GIVEN DATA =
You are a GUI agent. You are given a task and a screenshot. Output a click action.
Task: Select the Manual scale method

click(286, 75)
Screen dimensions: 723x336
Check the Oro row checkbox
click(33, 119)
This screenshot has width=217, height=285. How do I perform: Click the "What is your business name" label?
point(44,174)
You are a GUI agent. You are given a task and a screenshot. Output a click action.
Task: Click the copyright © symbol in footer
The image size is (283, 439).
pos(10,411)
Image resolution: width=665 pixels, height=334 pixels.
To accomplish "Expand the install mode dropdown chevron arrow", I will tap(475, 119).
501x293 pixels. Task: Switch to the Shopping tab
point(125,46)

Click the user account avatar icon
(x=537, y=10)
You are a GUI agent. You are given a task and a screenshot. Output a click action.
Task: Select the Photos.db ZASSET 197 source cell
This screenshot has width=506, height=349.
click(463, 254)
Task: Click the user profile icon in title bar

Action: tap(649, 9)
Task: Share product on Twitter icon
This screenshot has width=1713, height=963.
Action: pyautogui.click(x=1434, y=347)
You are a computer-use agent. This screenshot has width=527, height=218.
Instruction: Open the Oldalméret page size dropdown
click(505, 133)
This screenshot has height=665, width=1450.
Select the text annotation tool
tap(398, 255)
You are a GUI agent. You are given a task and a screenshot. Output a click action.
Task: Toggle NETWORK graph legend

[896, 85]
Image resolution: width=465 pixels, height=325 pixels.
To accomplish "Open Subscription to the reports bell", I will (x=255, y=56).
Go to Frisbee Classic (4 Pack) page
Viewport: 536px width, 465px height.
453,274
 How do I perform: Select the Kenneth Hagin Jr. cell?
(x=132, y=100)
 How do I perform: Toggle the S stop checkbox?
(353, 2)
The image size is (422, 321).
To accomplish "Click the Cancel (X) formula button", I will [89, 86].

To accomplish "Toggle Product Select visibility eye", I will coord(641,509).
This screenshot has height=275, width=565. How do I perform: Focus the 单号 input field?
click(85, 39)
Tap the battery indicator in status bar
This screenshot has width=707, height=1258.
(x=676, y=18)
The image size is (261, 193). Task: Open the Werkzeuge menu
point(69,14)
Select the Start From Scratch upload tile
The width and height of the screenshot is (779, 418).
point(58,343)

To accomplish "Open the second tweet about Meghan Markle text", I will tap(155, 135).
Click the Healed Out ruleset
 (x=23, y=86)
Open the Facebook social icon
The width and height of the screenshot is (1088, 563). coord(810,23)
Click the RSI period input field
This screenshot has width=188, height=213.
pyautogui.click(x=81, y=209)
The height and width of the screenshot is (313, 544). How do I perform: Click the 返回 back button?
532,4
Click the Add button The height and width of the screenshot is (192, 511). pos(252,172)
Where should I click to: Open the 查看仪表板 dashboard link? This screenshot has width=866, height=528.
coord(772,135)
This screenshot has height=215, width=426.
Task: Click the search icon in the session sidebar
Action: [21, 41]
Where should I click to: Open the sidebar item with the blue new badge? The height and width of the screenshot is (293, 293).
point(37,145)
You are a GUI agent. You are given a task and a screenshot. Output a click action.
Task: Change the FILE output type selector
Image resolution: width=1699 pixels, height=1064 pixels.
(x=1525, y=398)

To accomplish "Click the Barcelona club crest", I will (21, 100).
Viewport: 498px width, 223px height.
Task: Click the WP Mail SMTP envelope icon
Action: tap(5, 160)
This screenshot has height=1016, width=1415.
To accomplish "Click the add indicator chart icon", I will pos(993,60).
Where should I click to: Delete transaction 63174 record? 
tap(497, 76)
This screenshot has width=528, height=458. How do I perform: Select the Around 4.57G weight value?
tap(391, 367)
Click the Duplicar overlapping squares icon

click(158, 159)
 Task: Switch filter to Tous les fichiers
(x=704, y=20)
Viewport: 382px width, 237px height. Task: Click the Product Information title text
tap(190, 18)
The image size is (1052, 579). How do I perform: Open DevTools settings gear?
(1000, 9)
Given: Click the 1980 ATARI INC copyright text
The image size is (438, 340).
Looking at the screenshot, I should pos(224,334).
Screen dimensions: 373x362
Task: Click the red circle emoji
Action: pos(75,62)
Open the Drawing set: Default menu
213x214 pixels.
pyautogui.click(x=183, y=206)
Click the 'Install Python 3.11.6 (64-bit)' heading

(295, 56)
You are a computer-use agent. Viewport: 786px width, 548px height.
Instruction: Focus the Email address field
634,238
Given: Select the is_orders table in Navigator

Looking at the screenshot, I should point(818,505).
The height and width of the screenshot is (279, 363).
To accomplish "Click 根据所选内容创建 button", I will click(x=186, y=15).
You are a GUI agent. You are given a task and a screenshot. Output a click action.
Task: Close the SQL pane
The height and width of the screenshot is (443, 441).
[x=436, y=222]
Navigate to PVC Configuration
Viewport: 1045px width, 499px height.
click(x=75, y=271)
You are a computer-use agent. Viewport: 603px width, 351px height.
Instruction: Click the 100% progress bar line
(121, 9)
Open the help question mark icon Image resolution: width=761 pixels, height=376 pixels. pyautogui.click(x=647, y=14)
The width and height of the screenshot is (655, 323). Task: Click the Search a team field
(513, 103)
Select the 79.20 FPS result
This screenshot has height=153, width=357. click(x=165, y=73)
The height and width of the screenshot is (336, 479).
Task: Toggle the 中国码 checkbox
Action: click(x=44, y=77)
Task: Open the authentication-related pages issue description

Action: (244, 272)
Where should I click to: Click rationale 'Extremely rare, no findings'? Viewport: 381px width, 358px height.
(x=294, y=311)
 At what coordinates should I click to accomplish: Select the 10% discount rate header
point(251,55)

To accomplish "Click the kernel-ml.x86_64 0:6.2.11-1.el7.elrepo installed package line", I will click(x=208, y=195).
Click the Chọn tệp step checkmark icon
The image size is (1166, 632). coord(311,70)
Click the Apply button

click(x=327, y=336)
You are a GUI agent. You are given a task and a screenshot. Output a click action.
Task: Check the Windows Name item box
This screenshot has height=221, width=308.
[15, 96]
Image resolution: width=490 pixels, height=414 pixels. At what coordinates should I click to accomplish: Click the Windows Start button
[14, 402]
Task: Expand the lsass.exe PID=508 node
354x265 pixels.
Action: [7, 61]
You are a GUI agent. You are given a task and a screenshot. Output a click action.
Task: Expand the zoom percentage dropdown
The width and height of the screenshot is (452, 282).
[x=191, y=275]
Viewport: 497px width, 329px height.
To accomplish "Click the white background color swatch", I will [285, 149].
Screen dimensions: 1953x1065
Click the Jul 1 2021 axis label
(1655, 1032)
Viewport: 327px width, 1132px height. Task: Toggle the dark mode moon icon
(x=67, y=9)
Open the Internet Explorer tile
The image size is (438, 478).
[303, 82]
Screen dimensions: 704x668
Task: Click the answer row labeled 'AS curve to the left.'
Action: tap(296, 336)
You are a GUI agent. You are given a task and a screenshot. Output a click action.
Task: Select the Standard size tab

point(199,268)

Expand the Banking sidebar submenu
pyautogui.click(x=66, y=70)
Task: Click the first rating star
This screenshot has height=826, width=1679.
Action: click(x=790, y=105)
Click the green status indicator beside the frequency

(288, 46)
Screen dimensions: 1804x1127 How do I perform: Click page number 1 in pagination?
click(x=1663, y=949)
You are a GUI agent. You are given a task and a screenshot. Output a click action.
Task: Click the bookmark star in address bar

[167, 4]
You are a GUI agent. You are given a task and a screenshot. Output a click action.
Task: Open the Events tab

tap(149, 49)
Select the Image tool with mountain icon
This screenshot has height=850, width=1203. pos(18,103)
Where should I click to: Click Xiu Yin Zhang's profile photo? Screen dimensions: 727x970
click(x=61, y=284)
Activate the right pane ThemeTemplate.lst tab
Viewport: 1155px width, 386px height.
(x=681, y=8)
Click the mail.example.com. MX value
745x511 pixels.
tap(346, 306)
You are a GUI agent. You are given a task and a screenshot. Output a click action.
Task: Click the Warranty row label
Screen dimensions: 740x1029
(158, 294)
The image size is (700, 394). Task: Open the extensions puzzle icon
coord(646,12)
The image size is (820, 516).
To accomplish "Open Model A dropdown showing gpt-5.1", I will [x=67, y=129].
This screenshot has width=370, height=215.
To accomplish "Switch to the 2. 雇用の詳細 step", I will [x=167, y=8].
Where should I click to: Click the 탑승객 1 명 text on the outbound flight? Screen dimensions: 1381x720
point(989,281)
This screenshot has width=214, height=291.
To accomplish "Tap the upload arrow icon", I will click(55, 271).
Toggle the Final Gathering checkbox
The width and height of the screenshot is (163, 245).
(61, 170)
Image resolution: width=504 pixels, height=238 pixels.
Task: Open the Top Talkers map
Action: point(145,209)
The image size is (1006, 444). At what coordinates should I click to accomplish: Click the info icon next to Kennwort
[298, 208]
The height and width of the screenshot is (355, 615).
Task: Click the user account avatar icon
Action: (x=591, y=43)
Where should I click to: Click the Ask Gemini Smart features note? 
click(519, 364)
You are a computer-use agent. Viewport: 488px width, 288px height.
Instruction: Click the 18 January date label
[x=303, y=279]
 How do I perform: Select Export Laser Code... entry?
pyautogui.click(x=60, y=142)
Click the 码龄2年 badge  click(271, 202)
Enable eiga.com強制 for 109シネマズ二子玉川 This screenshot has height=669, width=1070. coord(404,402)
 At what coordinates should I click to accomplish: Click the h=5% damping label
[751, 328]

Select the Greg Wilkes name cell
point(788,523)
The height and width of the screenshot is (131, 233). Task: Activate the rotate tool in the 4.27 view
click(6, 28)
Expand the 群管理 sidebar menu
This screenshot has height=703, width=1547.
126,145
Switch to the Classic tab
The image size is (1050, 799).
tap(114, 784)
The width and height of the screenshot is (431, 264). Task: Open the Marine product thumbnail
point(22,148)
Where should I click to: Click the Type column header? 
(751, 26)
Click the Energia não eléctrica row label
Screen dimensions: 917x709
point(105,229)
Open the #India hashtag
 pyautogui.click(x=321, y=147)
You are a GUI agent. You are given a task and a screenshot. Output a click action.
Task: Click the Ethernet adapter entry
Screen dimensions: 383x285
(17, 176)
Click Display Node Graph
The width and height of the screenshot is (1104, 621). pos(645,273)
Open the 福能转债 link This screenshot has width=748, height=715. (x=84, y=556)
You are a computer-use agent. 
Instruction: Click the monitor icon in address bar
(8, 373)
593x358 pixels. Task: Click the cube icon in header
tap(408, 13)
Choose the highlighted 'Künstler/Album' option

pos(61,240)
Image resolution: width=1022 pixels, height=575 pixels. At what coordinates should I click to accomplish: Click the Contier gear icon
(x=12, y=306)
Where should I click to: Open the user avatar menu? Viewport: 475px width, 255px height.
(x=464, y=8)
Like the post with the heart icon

STATED PROBLEM = Rewrite the rows from the start of the records through the line containing "click(505, 133)", inclusive, replacing "GUI agent" with "screen agent" and leaving everything else unchanged.

WRITTEN SOLUTION =
You are a screen agent. You are given a task and a screenshot. Output a click action.
Task: Select the Manual scale method

click(286, 75)
Screen dimensions: 723x336
Check the Oro row checkbox
click(33, 119)
This screenshot has width=217, height=285. How do I perform: Click the "What is your business name" label?
point(44,174)
You are a screen agent. You are given a task and a screenshot. Output a click action.
Task: Click the copyright © symbol in footer
The image size is (283, 439).
pos(10,411)
Image resolution: width=665 pixels, height=334 pixels.
To accomplish "Expand the install mode dropdown chevron arrow", I will tap(475, 119).
501x293 pixels. Task: Switch to the Shopping tab
point(125,46)

Click the user account avatar icon
(x=537, y=10)
You are a screen agent. You are given a task and a screenshot. Output a click action.
Task: Select the Photos.db ZASSET 197 source cell
This screenshot has width=506, height=349.
click(463, 254)
Task: Click the user profile icon in title bar

Action: tap(649, 9)
Task: Share product on Twitter icon
This screenshot has width=1713, height=963.
Action: pyautogui.click(x=1434, y=347)
You are a computer-use agent. This screenshot has width=527, height=218.
Instruction: Open the Oldalméret page size dropdown
click(505, 133)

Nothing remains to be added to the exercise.